ACTIVITY — Copy each line of the entries beneath that contains the word "Open".

Collected data —
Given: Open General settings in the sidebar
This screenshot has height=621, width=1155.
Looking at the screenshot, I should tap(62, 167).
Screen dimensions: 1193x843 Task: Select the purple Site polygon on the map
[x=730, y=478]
* * *
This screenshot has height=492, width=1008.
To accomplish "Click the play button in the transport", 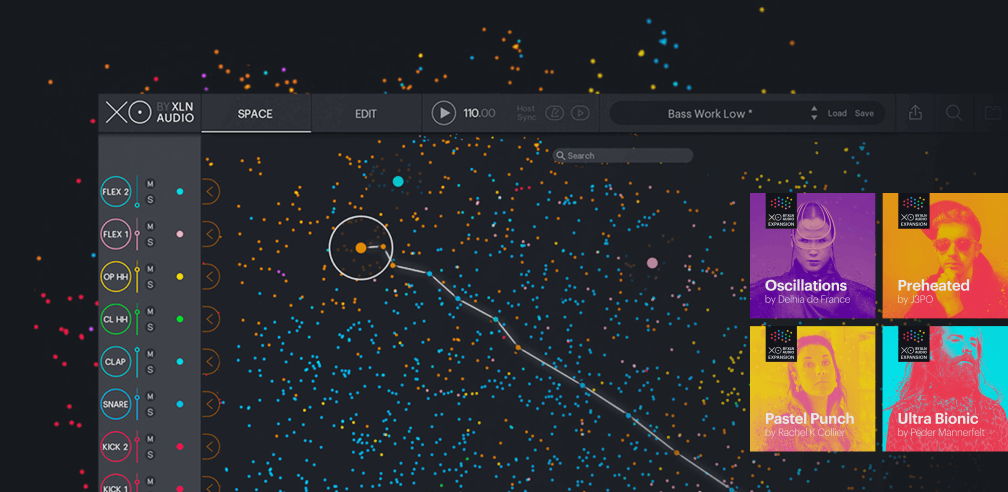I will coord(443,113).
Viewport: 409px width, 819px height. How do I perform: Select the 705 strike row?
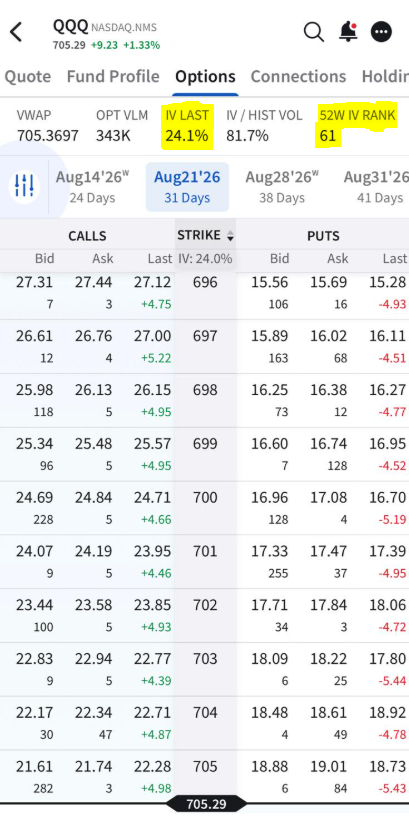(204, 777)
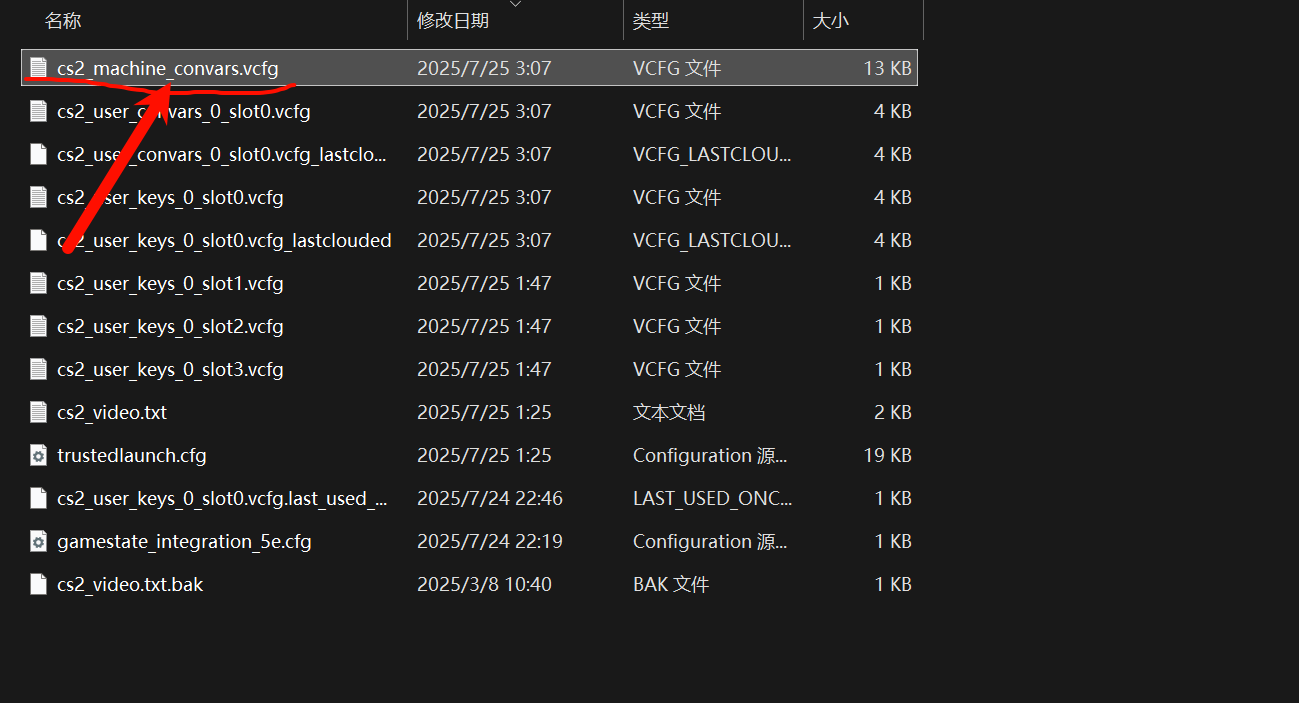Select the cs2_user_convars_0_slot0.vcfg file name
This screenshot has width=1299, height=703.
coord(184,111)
...
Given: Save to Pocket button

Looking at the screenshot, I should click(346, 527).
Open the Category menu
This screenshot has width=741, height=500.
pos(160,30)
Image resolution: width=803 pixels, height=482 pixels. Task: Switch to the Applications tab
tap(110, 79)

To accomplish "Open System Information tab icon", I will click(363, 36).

RESPONSE AREA —
Given: Open General settings in the sidebar
Open the Category menu
To accomplish "Open System Information tab icon", I will click(363, 36).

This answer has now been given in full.